Task to complete
Having read the data, transcribe all of it without deviation.

Collected data entries
---+---
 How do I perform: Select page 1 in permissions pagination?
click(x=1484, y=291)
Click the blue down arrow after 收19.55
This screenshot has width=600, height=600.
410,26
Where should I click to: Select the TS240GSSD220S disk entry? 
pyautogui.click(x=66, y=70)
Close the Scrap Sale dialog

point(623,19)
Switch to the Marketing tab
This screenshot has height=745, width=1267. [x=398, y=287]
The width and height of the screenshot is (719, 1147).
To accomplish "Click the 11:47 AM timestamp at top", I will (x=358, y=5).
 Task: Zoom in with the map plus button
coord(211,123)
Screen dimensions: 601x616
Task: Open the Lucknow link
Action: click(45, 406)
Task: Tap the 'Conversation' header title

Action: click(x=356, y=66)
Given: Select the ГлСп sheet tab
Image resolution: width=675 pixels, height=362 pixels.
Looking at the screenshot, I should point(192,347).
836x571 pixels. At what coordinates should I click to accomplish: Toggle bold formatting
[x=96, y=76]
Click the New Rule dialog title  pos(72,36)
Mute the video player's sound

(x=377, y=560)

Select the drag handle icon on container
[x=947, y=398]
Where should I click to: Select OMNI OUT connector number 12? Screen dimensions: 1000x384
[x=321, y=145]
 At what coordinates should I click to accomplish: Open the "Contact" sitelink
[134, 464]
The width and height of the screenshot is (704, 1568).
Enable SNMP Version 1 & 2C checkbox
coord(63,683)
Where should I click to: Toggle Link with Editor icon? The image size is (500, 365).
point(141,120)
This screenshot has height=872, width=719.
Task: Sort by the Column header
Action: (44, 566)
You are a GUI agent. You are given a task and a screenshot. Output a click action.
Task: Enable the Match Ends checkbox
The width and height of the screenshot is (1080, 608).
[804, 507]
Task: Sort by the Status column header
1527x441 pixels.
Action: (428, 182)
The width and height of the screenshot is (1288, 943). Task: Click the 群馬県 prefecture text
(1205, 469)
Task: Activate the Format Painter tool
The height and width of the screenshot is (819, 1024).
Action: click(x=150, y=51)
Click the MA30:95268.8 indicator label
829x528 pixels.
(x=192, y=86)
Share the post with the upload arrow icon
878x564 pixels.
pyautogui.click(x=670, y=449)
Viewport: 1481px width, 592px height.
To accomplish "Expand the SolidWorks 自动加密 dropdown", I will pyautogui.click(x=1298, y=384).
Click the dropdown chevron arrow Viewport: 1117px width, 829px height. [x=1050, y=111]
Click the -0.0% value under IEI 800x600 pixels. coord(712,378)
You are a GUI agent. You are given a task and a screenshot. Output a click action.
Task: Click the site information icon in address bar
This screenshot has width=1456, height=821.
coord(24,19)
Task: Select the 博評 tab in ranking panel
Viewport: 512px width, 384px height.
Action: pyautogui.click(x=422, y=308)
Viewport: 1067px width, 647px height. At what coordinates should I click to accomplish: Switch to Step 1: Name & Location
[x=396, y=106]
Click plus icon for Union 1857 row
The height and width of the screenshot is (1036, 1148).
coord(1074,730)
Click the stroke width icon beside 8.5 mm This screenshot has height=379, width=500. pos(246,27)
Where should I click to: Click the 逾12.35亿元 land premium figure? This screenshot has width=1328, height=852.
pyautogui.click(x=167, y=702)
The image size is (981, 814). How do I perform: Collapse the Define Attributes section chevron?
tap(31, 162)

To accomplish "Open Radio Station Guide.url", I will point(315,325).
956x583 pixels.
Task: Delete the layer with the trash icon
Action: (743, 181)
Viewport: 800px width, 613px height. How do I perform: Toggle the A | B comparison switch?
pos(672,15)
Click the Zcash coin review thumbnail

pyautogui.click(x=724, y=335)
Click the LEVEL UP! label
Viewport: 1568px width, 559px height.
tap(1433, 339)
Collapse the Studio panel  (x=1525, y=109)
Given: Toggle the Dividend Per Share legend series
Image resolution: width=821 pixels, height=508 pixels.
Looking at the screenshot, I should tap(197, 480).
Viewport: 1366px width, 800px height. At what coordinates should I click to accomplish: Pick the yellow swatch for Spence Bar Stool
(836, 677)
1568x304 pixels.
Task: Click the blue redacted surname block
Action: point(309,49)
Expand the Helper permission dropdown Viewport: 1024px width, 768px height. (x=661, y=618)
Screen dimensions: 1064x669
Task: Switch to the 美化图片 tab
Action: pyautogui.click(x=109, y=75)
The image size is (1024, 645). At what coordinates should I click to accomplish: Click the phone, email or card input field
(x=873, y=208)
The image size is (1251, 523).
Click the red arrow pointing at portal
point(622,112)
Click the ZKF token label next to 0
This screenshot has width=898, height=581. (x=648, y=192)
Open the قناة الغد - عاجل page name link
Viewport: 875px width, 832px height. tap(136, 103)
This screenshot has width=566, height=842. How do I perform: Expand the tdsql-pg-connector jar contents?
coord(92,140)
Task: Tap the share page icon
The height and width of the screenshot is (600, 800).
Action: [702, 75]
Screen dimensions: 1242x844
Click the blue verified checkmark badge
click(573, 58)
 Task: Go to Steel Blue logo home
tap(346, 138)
---+---
Answer box
 How do I perform: Select page 1 in permissions pagination?
click(x=1484, y=291)
Click the blue down arrow after 收19.55
This screenshot has width=600, height=600.
410,26
Where should I click to: Select the TS240GSSD220S disk entry? 
pyautogui.click(x=66, y=70)
Close the Scrap Sale dialog

point(623,19)
Switch to the Marketing tab
This screenshot has height=745, width=1267. [x=398, y=287]
The width and height of the screenshot is (719, 1147).
To accomplish "Click the 11:47 AM timestamp at top", I will (x=358, y=5).
 Task: Zoom in with the map plus button
coord(211,123)
Screen dimensions: 601x616
Task: Open the Lucknow link
Action: click(45, 406)
Task: Tap the 'Conversation' header title

Action: click(x=356, y=66)
Given: Select the ГлСп sheet tab
Image resolution: width=675 pixels, height=362 pixels.
Looking at the screenshot, I should point(192,347).
836x571 pixels. At what coordinates should I click to accomplish: Toggle bold formatting
[x=96, y=76]
Click the New Rule dialog title  pos(72,36)
Mute the video player's sound

(x=377, y=560)

Select the drag handle icon on container
[x=947, y=398]
Where should I click to: Select OMNI OUT connector number 12? Screen dimensions: 1000x384
[x=321, y=145]
 At what coordinates should I click to accomplish: Open the "Contact" sitelink
[134, 464]
The width and height of the screenshot is (704, 1568).
Enable SNMP Version 1 & 2C checkbox
coord(63,683)
Where should I click to: Toggle Link with Editor icon? The image size is (500, 365).
point(141,120)
This screenshot has height=872, width=719.
Task: Sort by the Column header
Action: (44, 566)
You are a GUI agent. You are given a task and a screenshot. Output a click action.
Task: Enable the Match Ends checkbox
The width and height of the screenshot is (1080, 608).
[804, 507]
Task: Sort by the Status column header
1527x441 pixels.
Action: (428, 182)
The width and height of the screenshot is (1288, 943). Task: Click the 群馬県 prefecture text
(1205, 469)
Task: Activate the Format Painter tool
The height and width of the screenshot is (819, 1024).
Action: click(x=150, y=51)
Click the MA30:95268.8 indicator label
829x528 pixels.
(x=192, y=86)
Share the post with the upload arrow icon
878x564 pixels.
pyautogui.click(x=670, y=449)
Viewport: 1481px width, 592px height.
To accomplish "Expand the SolidWorks 自动加密 dropdown", I will pyautogui.click(x=1298, y=384).
Click the dropdown chevron arrow Viewport: 1117px width, 829px height. [x=1050, y=111]
Click the -0.0% value under IEI 800x600 pixels. coord(712,378)
You are a GUI agent. You are given a task and a screenshot. Output a click action.
Task: Click the site information icon in address bar
This screenshot has width=1456, height=821.
coord(24,19)
Task: Select the 博評 tab in ranking panel
Viewport: 512px width, 384px height.
Action: pyautogui.click(x=422, y=308)
Viewport: 1067px width, 647px height. At what coordinates should I click to accomplish: Switch to Step 1: Name & Location
[x=396, y=106]
Click plus icon for Union 1857 row
The height and width of the screenshot is (1036, 1148).
coord(1074,730)
Click the stroke width icon beside 8.5 mm This screenshot has height=379, width=500. pos(246,27)
Where should I click to: Click the 逾12.35亿元 land premium figure? This screenshot has width=1328, height=852.
pyautogui.click(x=167, y=702)
The image size is (981, 814). How do I perform: Collapse the Define Attributes section chevron?
tap(31, 162)

To accomplish "Open Radio Station Guide.url", I will point(315,325).
956x583 pixels.
Task: Delete the layer with the trash icon
Action: (743, 181)
Viewport: 800px width, 613px height. How do I perform: Toggle the A | B comparison switch?
pos(672,15)
Click the Zcash coin review thumbnail

pyautogui.click(x=724, y=335)
Click the LEVEL UP! label
Viewport: 1568px width, 559px height.
tap(1433, 339)
Collapse the Studio panel  (x=1525, y=109)
Given: Toggle the Dividend Per Share legend series
Image resolution: width=821 pixels, height=508 pixels.
Looking at the screenshot, I should tap(197, 480).
Viewport: 1366px width, 800px height. At what coordinates should I click to accomplish: Pick the yellow swatch for Spence Bar Stool
(836, 677)
1568x304 pixels.
Task: Click the blue redacted surname block
Action: point(309,49)
Expand the Helper permission dropdown Viewport: 1024px width, 768px height. (x=661, y=618)
Screen dimensions: 1064x669
Task: Switch to the 美化图片 tab
Action: pyautogui.click(x=109, y=75)
The image size is (1024, 645). At what coordinates should I click to accomplish: Click the phone, email or card input field
(x=873, y=208)
The image size is (1251, 523).
Click the red arrow pointing at portal
point(622,112)
Click the ZKF token label next to 0
This screenshot has width=898, height=581. (x=648, y=192)
Open the قناة الغد - عاجل page name link
Viewport: 875px width, 832px height. tap(136, 103)
This screenshot has width=566, height=842. How do I perform: Expand the tdsql-pg-connector jar contents?
coord(92,140)
Task: Tap the share page icon
The height and width of the screenshot is (600, 800).
Action: [702, 75]
Screen dimensions: 1242x844
Click the blue verified checkmark badge
click(573, 58)
 Task: Go to Steel Blue logo home
tap(346, 138)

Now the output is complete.